Hydraulic fracturing is a method which is commonly used in shale gas production and is also used in methane production from coal seams (e.g. Wo et al., 2005). The method is applied to artificially create fractures in the reservoir rock (in that case a shale or coal seam) in order to increase its permeability. The risks of fracturing in relation to geological storage of CO2 are somewhat different in the two applications. These are therefore treated separately below.

It is possible that the reservoir of a shale gas producing geological unit is part of the caprock of a geological storage of CO2. Hydraulic fracturing in connection to shale gas exploration and extraction is an example of conflict of interest since hydraulic fracturing will increase the permeability of the caprock. Therefore, an increased risk of leakage from the CO2 storage site might be expected, if there is gas shale production in the caprock.

Methane production and/or geological storage of CO2 in deep coal seams may include fracturing of the coal bed in order to increase the permeability. During this process there is a risk that fractures could extend into the caprock, decreasing cap rock integrity. However, hydraulic fractures are artificially created, and their extension can therefore to some extent be controlled. The vertical extension of hydraulic fractures is dependent on in-situ stress state of the bedrock, elastic moduli of the bedrock, fracture toughness, formation leak-off pressure and fluid flow. The growth of vertical fractures can be modelled using linear elastic fracture models and the risks can be reduced if the propagation of the fractures can be monitored (Wo et al., 2005).

During methane production, methane is desorbed from the coal.

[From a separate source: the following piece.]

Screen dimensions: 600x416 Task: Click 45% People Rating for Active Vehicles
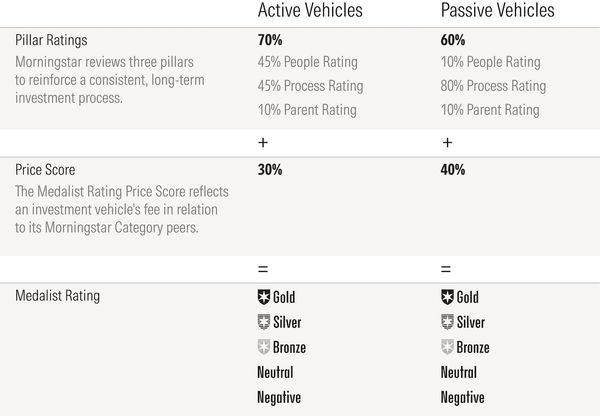[x=307, y=62]

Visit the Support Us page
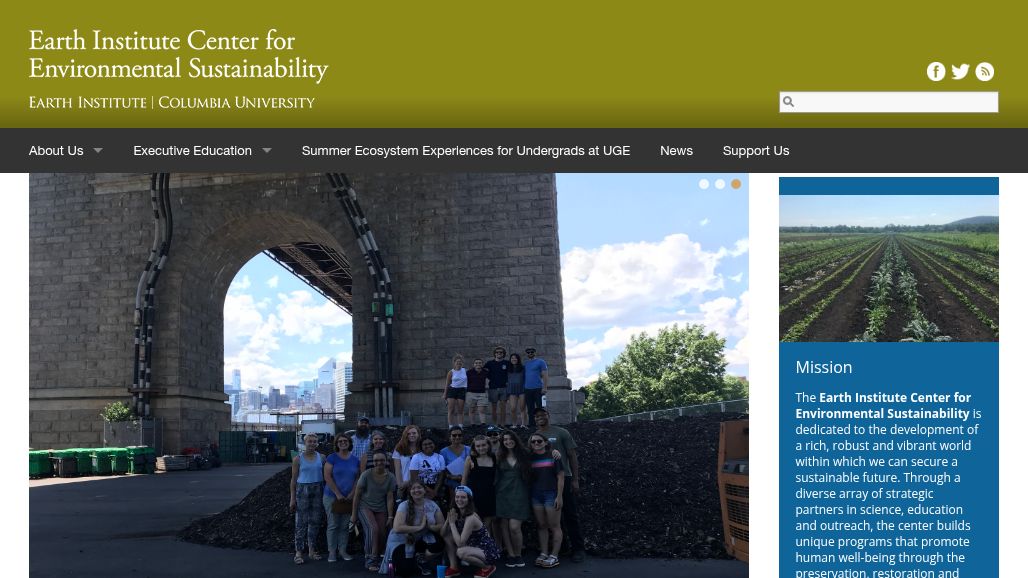756,151
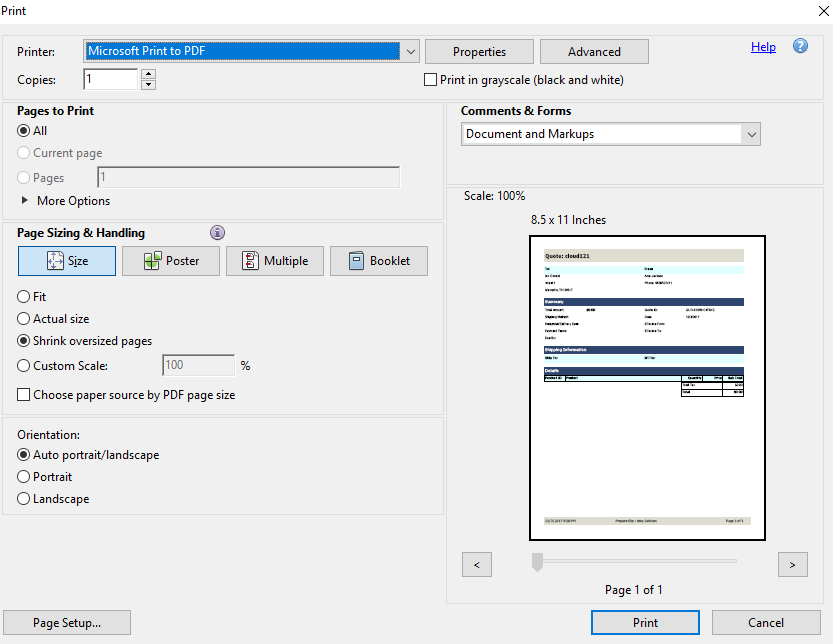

This process may cause shrinkage of the coal reservoir volume and affect the overlying bedrock integrity (Wo et al., 2005), which may either be the caprock of a coal seam CO2 storage site or form part of the sealing formations for CO2 storage in, for instance, a deep saline aquifer.

If the amount of injected CO2 is greater than the storage capacity of the reservoir, dissolute CO2 may be transported from the storage complex by natural fluid flow to areas where the geological conditions are less well known and potential leakage pathways may not have been identified. This migration event may happen if storage capacity of the reservoir has been grossly underestimated during the initial site characterisation process. However, a well-functioning monitoring program during injection will detect if the movements of the CO2 plume goes beyond the anticipated reservoir and injection can be stopped. The CGS Europe Key Report 1 provides an extensive review of monitoring techniques. However, it should be noted that through the detailed geoscientific surveys undertaken during the site characterisation stage of the storage life cycle, storage capacity and the minimum capacity in particular should be well known so migration out of the storage complex should not occur.